Tandy Leather Factory, Inc.
1900 SE Loop 820
Fort Worth, TX 76140
INFORMATION STATEMENT
In this Information Statement, unless the context otherwise requires, “Tandy Leather Factory, Inc.,” the “Company,” “we,” “us” and “our” and similar expressions refer to Tandy Leather Factory, Inc., a Delaware corporation. This Information Statement is being sent to inform our stockholders that we have obtained a written consent (the “Consent”) from stockholders holding (i) a majority of the voting power of the Company’s common stock, par value $0.0024 per share (the “Common Stock”), to approve an amendment to the Company’s certificate of incorporation to decrease the authorized shares of the Company’s Common Stock from twenty five million (25,000,000) shares to fourteen million (14,000,000) shares (the “Common Stock Decrease”) and the Company’s Preferred Stock, par value $0.10 per share, from twenty million (20,000,000) shares to one million (1,000,000) shares (the “Preferred Stock Increase” and, together with the Common Stock Decrease, the “Authorized Stock Decrease”). The Authorized Stock Decrease will be implemented by filing a certificate of amendment to the Company’s certificate of incorporation with the Secretary of State of the State of Delaware (the “Charter Amendment”) in the form attached hereto as Appendix A.
This Information Statement is being mailed on or about February 9, 2023 to the Company’s stockholders of record as of January 24, 2023 (the “Record Date”) that did not execute the Consent. This Information Statement constitutes notice to our stockholders of a corporate action taken by our stockholders without a meeting as required by Section 228 of the General Corporation Law of the State of Delaware (the “DGCL”).
We will pay the costs of preparing and sending out the enclosed Notice and this Information Statement. We will require brokerage houses, nominees, custodians, fiduciaries and other like parties to forward this Information Statement to the beneficial owners of our Common Stock held by them. and we will reimburse such persons for out-of-pocket expenses incurred in forwarding such materials.
The date of this Information Statement is February 9, 2023.

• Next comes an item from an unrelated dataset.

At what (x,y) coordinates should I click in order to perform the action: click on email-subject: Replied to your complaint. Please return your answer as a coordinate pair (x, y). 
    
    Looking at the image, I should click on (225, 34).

WE ARE NOT ASKING YOU FOR A PROXY AND YOU ARE REQUESTED NOT TO SEND US A PROXY
The Action by Written Consent
As of the Record Date, the stockholders who executed the Consent approving the Charter Amendment (the “Consenting Stockholders”) owned approximately 4,157,008 shares of Common Stock.
Voting and Vote Required
The Company is not seeking consents, authorizations or proxies from you. Approval of the holders of a majority of the voting power of the outstanding Common Stock was required to approve the Charter Amendment.
As of the Record Date, there were 8,300,627 shares of Common Stock outstanding and entitled to vote. On the Record Date, the Consenting Stockholders owned approximately 50.1% of the votes entitled to be cast by the outstanding Common Stock. Accordingly, the Consent executed by the Consenting Stockholders is sufficient stockholder approval of the Charter Amendment, and no further stockholder action is required to approve this matter.

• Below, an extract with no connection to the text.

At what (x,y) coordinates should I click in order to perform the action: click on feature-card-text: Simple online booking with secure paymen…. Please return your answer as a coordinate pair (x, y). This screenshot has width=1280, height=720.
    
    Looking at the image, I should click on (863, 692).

The Charter Amendment will become effective upon its filing with the Secretary of State of the State of Delaware, which we expect to file twenty (20) calendar days following the mailing of this Information Statement, or as soon thereafter as is reasonably practicable.
Notice Pursuant to Section 228(e) of the DGCL
Pursuant to Section 228(e) of the DGCL, the Company is required to provide prompt notice of the taking of a corporate action by written consent of stockholders to the Company’s stockholders who have not consented in writing to such action and who, if the action had been taken at a meeting, would have been entitled to notice of the meeting if the record date for notice of such meeting had been the date that written consents signed by a sufficient number of holders to take the action were delivered to the corporation as provided in subsection (c) of Section 228 of the DGCL. This Information Statement serves as the notice required by Section 228(e) of the DGCL.